For the macadamia shortbread
- Preheat the oven to 300F/150C.
- Cream the butter and the sugar together with a handheld whisk, then work in the flour and macadamia nuts with a wooden spoon.
- Turn the mixture out onto a board or clean work surface and gather it up into 3 balls of dough. Knead each dough ball a little until it will come together.
- Roughly shape each ball into an oblong and then cut it into about 1-cm wide pieces with a sharp knife. You will end up with rough half-circle-shaped pieces of dough.
- Place the uncooked shortbread pieces on a baking sheet lined with baking paper and bake for about 15 to 20 minutes or until the shortbread is a light golden colour.
- Leave the shortbread to cool on a cooling rack. To serve, pop a piece of shortbread into the top of each pot of dessert.
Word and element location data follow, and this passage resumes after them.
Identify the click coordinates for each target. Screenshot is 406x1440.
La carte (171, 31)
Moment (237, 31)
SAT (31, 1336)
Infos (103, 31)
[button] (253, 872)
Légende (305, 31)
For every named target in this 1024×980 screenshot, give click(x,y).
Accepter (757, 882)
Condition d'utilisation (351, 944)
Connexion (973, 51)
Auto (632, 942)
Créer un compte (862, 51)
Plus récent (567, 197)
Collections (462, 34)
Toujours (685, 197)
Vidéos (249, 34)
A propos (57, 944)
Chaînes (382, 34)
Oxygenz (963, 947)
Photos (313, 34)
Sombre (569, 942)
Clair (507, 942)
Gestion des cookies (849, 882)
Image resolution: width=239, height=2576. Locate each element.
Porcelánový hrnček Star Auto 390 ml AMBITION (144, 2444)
Delicious!
Recipe NotesLemon posset & blueberry compote recipe barely adapted from this recipe from the blog The Game Bird Food Chronicles.Macadamia shortbread adapted from this recipe on bestrecipes.com.au.Don’t worry if your dough takes a while to come together when making your macadamia shortbread. Mine was still a little crumbly when I put the shortbread on my baking tray, but I just pushed it together with a knife and it was fine.